“Bálsamo”, cuento de Zaida Tolosa
Por Zaida Tolosa | Ilustración: Gabriela Canteros
Ella comenzó a esperarme en la garita del micro todos los días, religiosamente. Erguida, diminuta con su pelo negro hasta los hombros, pollera oscura y zapatos cerrados. Me observaba cruzar plaza Moreno cada vez que iba a cursar, tal vez también al subir las escaleras, paso a paso, peldaño a peldaño; me veía con esos ojos oscuros e intensos, una mirada un tanto particular, hasta el día de hoy para mí indescriptible.
Yo sabía que me miraba, y ella sabía que yo sabía.
Corría el año 96. Suena un poco trillado el decir que corría, pero no hay una mejor expresión.
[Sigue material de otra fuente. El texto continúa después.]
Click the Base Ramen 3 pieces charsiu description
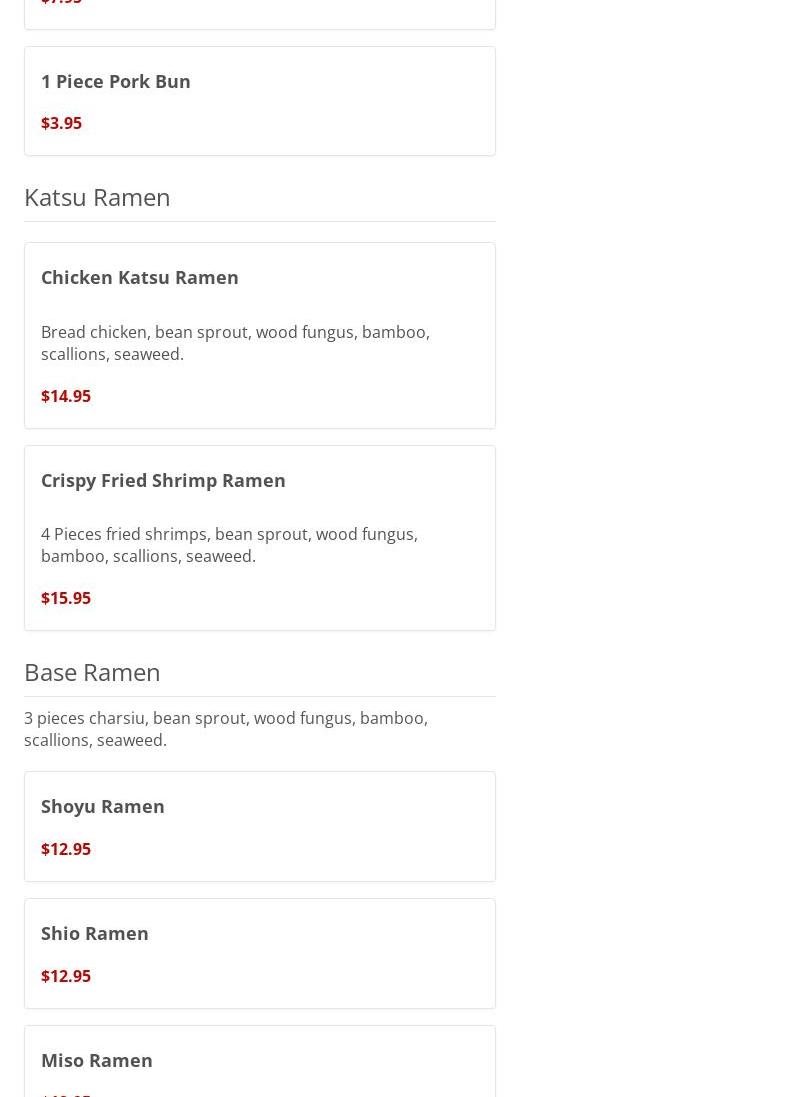The image size is (785, 1097). (226, 729)
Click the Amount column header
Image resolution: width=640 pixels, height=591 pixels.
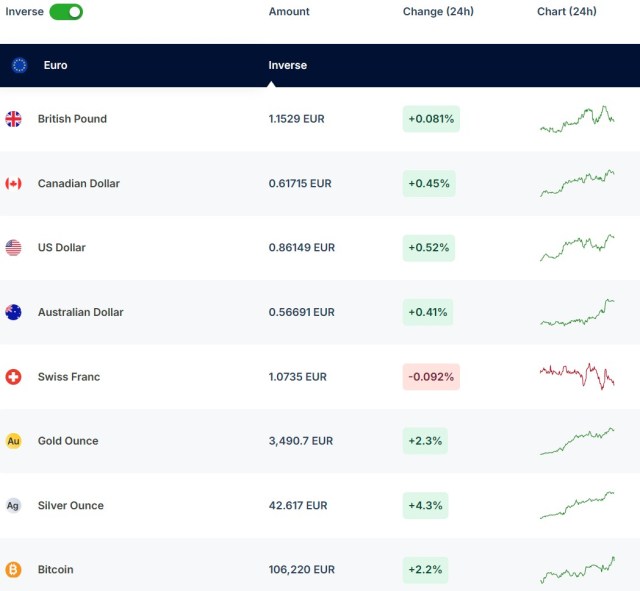pyautogui.click(x=289, y=12)
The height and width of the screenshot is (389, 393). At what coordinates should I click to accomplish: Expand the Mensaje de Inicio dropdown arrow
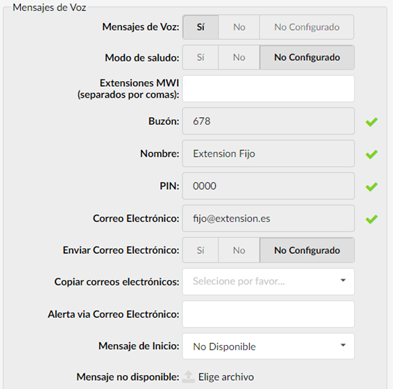[x=343, y=346]
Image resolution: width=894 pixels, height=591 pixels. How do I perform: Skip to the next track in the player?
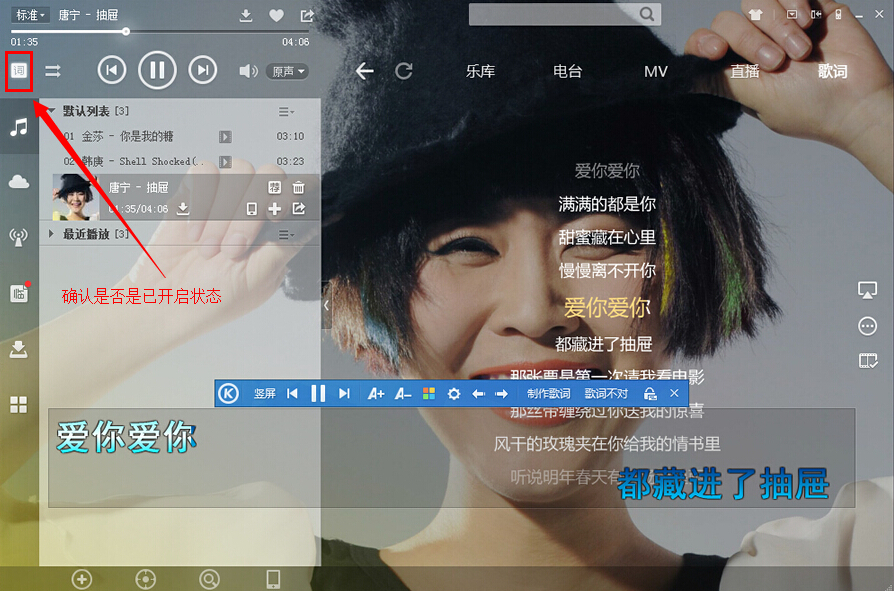pyautogui.click(x=202, y=70)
Las cosas estaban complicadas en casa, allá en el sur, en casa acá en La Plata, estaban complicadas en mi vida, lo que me rodeaba y me ocurría. Estaban complicadas conmigo, que me repartía entre tantas complicaciones para tratar de encajar, chiquitita y perdida, entre tanta ciudad y tanta tristeza. Entonces sí, el tiempo corría.
Por esas cosas de la vida, como suele ocurrir en los sueños en que todo viene y va hasta que la mente se pausa justo en la imagen que te quiere mostrar, una tarde de mayo mi vida se pausaría para siempre, en el momento exacto en que ella dejó de esperarme en la garita, y cruzó a mi encuentro.
Seguí camino, tratando de ignorar a esa mujer decidida, esperanzada, entregada a un delirio que con pasos apresurados me alcanzaba, tomando mi brazo, y con voz familiar preguntando.
-¿Daniela?
Ahí comprendí, sin que nada me lo diga, que Daniela faltaba hacía mucho tiempo, que esa mujer de mirada infinita la estaba buscando y que su búsqueda la había llevado a una garita del micro frente a plaza Moreno, en plena ciudad de La Plata, en pleno caos, casi dos décadas después de perderla despiadadamente.
Yo sabía que no era Daniela, y ella sabía que yo sabía.
Pero en ese instante previo a que yo niegue y la saque de su error, me regaló una mirada completamente entregada, agradecida, con todo el amor del mundo y la esperanza por volver a ver a su Danielita en cada rasgo de su sonrisa de madre. Y de pronto, sin dejar de ser yo y no ser ella, de no estar en el momento y el lugar indicados, de ser veinte años tarde, ella se reencontró con su hija, la abrazó, me abrazó. Había encontrado en mí sus ojos, seguramente igual de profundos, y quizá tristes. Ahí estaba su Daniela.
Lo que no sabía yo, es que también necesitaba ese abrazo de madre, que era un bálsamo fresco sobre mi angustiado corazón. Y en él, entre esos apretados brazos, estaba la mujer de la garita que había esperado a una hija ausente fuera de la facultad, al pie de la escalinata del Normal Dos, estaba yo, una hija ajena y sola, estaban otras tantas hijas más que faltaban y todas las madres del mundo buscando sus ojos una vez más. Te quiero, te extraño, qué bueno tenerte una vez más.
-Sos igual – me dijo. Y ahí acabó la magia. De un momento a otro volvía a su postura firme, a su semblante superado, volvía ese peso invisible a sus hombros y yo dejaba de ser Daniela. Apretaba mi brazo, me consolaba en silencio, me daba las gracias mudas; sin darme cuenta, le había concedido el mejor de los deseos: ver de vuelta a su hija. Estaba plena, feliz, satisfecha.
La mujer se fue así sin más, nos despedimos rápido y ninguna de las dos volteó a ver a la otra, o eso creo. Lo que comenzó como un sueño, terminó como tal: ahora tocaba seguir viviendo.
Terminé de subir las escaleras, terminé de cursar mis materias ese día. Con el tiempo terminé además la carrera y terminé esa juventud amedrentada. Un par de años después también terminé siendo madre en el sur, y entendí con eso que lo único que no iba a terminar, era la travesía de esa mamá, que seguiría buscando a su hija en ojos ajenos.
Solo puedo desear que alguien le dé una vez más ese bálsamo.